EXERCISE DESCRIPTION: Copy out every line of the records below word for word.

[Records from a dataset]
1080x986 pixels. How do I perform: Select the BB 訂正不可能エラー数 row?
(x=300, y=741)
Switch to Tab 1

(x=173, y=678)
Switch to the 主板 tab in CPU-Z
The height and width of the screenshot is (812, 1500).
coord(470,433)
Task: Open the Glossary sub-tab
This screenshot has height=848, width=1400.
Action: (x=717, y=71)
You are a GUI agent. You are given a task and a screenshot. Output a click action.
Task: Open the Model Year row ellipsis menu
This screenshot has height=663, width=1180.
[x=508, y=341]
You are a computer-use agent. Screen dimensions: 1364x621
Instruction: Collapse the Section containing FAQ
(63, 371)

SOLVED PROBLEM:
1080x986 pixels. How do I perform: Select the BB 訂正不可能エラー数 row?
(x=300, y=741)
Switch to Tab 1

(x=173, y=678)
Switch to the 主板 tab in CPU-Z
The height and width of the screenshot is (812, 1500).
coord(470,433)
Task: Open the Glossary sub-tab
This screenshot has height=848, width=1400.
Action: (x=717, y=71)
You are a GUI agent. You are given a task and a screenshot. Output a click action.
Task: Open the Model Year row ellipsis menu
This screenshot has height=663, width=1180.
[x=508, y=341]
You are a computer-use agent. Screen dimensions: 1364x621
Instruction: Collapse the Section containing FAQ
(63, 371)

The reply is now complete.